TASK STATEMENT
Find the string "computer" in the data, and copy out each line that has it.

DATA FOR THIS TASK

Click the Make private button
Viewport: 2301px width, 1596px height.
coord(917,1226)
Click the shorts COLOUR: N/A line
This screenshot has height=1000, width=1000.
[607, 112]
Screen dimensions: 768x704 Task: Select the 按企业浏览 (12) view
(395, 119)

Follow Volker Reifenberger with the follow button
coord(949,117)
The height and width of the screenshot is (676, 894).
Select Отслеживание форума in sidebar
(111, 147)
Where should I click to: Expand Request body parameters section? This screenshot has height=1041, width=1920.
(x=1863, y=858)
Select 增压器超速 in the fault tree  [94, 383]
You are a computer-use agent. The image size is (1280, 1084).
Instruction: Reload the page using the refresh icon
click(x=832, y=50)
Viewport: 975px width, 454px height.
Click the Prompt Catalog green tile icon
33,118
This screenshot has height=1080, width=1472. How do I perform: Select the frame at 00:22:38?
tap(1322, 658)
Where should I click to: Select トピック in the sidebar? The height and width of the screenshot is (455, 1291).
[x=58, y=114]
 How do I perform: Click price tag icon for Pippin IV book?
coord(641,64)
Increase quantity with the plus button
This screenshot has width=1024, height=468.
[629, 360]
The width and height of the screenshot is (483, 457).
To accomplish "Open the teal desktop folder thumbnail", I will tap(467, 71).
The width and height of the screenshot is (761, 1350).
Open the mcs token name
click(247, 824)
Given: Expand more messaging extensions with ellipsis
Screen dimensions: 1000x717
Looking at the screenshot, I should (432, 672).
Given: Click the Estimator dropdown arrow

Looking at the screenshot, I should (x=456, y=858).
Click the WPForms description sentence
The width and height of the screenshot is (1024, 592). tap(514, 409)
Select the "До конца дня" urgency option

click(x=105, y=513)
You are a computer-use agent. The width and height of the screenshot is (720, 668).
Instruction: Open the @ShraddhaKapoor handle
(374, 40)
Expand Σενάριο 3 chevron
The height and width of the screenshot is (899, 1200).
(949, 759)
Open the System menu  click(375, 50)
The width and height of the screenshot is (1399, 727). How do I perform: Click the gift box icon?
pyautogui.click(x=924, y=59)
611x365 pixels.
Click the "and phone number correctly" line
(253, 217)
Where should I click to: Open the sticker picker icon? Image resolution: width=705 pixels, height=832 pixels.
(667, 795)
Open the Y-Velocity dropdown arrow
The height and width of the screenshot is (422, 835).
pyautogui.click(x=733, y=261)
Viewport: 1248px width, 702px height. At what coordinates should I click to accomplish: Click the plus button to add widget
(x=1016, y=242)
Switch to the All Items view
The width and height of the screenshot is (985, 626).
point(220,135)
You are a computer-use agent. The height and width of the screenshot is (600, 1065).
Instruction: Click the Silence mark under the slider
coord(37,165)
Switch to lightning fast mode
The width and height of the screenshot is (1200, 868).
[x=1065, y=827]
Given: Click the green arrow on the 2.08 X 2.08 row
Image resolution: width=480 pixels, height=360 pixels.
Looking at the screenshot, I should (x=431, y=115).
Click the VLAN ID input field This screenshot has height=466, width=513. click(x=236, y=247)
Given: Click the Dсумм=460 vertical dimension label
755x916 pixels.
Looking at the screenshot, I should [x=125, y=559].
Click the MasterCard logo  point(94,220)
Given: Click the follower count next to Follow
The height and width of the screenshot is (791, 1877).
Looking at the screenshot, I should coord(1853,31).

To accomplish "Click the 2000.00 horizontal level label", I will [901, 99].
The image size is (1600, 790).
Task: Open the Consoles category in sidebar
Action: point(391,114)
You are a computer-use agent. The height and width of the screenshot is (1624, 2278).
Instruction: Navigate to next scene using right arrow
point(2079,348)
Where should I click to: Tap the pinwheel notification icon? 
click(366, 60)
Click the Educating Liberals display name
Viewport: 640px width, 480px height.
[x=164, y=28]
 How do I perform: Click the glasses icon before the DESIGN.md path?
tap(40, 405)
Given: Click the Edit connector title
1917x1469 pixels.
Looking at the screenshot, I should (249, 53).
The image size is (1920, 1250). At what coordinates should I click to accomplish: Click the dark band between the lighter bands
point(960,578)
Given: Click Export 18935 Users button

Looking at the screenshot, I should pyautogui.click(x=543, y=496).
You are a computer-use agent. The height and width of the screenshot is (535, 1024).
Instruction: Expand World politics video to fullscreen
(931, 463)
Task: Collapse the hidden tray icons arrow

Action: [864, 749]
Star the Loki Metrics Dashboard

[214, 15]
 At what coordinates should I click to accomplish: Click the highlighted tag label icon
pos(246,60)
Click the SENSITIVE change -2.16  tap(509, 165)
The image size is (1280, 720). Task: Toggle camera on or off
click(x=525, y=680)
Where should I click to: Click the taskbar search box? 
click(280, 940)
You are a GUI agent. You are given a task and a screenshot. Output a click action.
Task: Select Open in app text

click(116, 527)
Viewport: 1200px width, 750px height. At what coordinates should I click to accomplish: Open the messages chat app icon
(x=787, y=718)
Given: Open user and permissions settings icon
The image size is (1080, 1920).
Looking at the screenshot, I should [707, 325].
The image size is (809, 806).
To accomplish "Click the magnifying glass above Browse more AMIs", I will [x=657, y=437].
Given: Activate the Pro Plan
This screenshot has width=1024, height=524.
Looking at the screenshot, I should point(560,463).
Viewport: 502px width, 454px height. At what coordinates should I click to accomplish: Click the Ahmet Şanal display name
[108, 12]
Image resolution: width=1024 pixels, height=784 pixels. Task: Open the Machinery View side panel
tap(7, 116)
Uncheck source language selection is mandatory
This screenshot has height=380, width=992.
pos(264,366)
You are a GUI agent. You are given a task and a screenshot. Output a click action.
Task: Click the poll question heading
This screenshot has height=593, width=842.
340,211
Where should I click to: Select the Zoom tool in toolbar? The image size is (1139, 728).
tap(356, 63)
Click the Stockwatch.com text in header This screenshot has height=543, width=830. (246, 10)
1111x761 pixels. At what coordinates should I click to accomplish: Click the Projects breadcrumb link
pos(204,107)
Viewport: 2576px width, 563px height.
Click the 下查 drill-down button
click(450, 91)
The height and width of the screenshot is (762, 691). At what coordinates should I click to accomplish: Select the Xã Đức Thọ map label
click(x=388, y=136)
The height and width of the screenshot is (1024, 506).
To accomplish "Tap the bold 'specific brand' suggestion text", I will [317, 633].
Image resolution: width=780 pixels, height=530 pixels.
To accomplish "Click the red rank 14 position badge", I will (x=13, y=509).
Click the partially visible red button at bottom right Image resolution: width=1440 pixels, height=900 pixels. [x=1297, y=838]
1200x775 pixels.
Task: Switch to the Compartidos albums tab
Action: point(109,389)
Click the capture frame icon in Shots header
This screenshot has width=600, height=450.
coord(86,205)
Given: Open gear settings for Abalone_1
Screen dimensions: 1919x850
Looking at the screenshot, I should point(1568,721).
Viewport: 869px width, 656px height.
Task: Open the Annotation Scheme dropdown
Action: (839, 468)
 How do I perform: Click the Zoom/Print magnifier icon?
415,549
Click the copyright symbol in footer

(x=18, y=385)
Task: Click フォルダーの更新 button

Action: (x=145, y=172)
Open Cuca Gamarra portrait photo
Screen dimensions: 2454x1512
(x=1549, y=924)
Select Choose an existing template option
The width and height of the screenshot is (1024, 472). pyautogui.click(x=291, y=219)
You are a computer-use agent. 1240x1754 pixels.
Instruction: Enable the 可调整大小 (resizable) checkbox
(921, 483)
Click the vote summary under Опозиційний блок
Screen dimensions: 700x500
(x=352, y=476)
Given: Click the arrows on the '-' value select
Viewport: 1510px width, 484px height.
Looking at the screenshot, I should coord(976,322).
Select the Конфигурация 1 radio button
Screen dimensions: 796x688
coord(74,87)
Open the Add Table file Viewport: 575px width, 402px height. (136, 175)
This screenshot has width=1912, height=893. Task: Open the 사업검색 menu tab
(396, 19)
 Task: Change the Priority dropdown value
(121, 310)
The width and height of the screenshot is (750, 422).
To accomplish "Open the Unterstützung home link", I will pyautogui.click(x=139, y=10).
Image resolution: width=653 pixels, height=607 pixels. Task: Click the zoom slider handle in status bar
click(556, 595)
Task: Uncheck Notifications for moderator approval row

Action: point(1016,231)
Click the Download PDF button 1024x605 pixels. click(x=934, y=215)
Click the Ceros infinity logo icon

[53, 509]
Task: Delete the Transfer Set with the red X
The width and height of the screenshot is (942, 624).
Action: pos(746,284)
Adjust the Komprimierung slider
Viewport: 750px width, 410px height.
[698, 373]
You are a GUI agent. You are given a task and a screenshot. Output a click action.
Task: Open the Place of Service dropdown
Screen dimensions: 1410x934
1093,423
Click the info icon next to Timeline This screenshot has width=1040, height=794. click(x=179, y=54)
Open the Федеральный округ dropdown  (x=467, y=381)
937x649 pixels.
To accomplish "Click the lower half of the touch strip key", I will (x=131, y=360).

OUTPUT FOR THIS EXERCISE
You are a computer-use agent. The image size is (1280, 1084).
You are a computer-use agent. The width and height of the screenshot is (720, 668).
You are a computer-use agent. The height and width of the screenshot is (600, 1065).
You are a computer-use agent. The height and width of the screenshot is (1624, 2278).
You are a computer-use agent. The height and width of the screenshot is (535, 1024).
You are a computer-use agent. 1240x1754 pixels.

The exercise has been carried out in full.